Mon coeur palpite, mon oeil s’allume à les voir, mon sang s’agite dans mes veines, mon âme s’exalte, et mes mains déjà frémissent du désir de les toucher. Je passe. Trois portes sont fermées au fond de cette haute galerie. Je peux choisir. J’ai trois harems.

Mais j’entre le plus souvent chez les orchidées, mes endormeuses préférées. Leur chambre est basse, étouffante. L’air humide et chaud rend moite la peau, fait haleter la gorge et trembler les doigts. Elles viennent, ces filles étranges, de pays marécageux, brûlants et malsains. Elles sont attirantes comme des sirènes, mortelles comme des poisons, admirablement bizarres, énervantes, effrayantes. En voici qui semblent des papillons avec des ailes énormes, des pattes minces, des yeux! Car elles ont des yeux! Elles me regardent, elles me voient, êtres prodigieux, invraisemblables, fées, filles de la terre sacrée, de l’air impalpable et de la chaude lumière, cette mère du monde. Oui, elles ont des ailes, et des yeux et des nuances qu’aucun peintre n’imite, tous les charmes, toutes les grâces, toutes les formes qu’on peut rêver. Leur flanc se creuse, odorant et transparent, ouvert pour l’amour et plus tentant que toute la chair des femmes. Les inimaginables dessins de leurs petits corps jettent l’âme grisée dans le paradis des images et des voluptés idéales. Elles tremblent sur leurs tiges comme pour s’envoler. Vont-elles s’envoler, venir à moi? Non, c’est mon coeur qui vole au-dessus d’elles comme un mâle mystique et torturé d’amour.

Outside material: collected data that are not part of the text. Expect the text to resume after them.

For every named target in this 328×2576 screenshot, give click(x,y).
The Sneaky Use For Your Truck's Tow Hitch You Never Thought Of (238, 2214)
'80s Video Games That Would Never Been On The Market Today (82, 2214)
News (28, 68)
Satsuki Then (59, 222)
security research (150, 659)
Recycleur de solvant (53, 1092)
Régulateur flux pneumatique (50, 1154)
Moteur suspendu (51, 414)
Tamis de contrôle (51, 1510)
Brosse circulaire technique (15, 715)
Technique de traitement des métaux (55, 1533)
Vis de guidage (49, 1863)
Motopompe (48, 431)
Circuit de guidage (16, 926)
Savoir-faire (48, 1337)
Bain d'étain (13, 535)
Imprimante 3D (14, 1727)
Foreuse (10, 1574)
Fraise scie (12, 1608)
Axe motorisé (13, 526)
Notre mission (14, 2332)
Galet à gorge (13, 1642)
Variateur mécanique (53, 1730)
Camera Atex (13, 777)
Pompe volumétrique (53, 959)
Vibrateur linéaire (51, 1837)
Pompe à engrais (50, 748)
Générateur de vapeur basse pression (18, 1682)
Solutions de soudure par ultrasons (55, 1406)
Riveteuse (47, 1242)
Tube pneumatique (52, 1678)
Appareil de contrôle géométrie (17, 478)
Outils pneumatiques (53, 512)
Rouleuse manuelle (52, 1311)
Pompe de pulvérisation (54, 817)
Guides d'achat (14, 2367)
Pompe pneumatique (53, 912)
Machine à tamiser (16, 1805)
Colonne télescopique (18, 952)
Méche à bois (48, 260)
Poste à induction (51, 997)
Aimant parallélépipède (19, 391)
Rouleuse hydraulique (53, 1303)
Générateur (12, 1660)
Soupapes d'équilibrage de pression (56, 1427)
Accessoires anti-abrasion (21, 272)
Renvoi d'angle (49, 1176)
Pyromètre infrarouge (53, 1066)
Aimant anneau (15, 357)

Aucune aile de bête ne peut les effleurer. Nous sommes seuls, elles et moi, dans la prison claire que je leur ai construite. Je les regarde et je les contemple, je les admire, je les adore l’une après l’autre.

Comme elles sont grasses, profondes, roses, d’un rose qui mouille les lèvres de désir! Comme je les aime! Le bord de leur calice est frisé, plus pâle que leur gorge et la corolle s’y cache, bouche mystérieuse, attirante, sucrée sous la langue, montrant et dérobant les organes délicats, admirables et sacrés de ces divines petites créatures qui sentent bon et ne parlent pas.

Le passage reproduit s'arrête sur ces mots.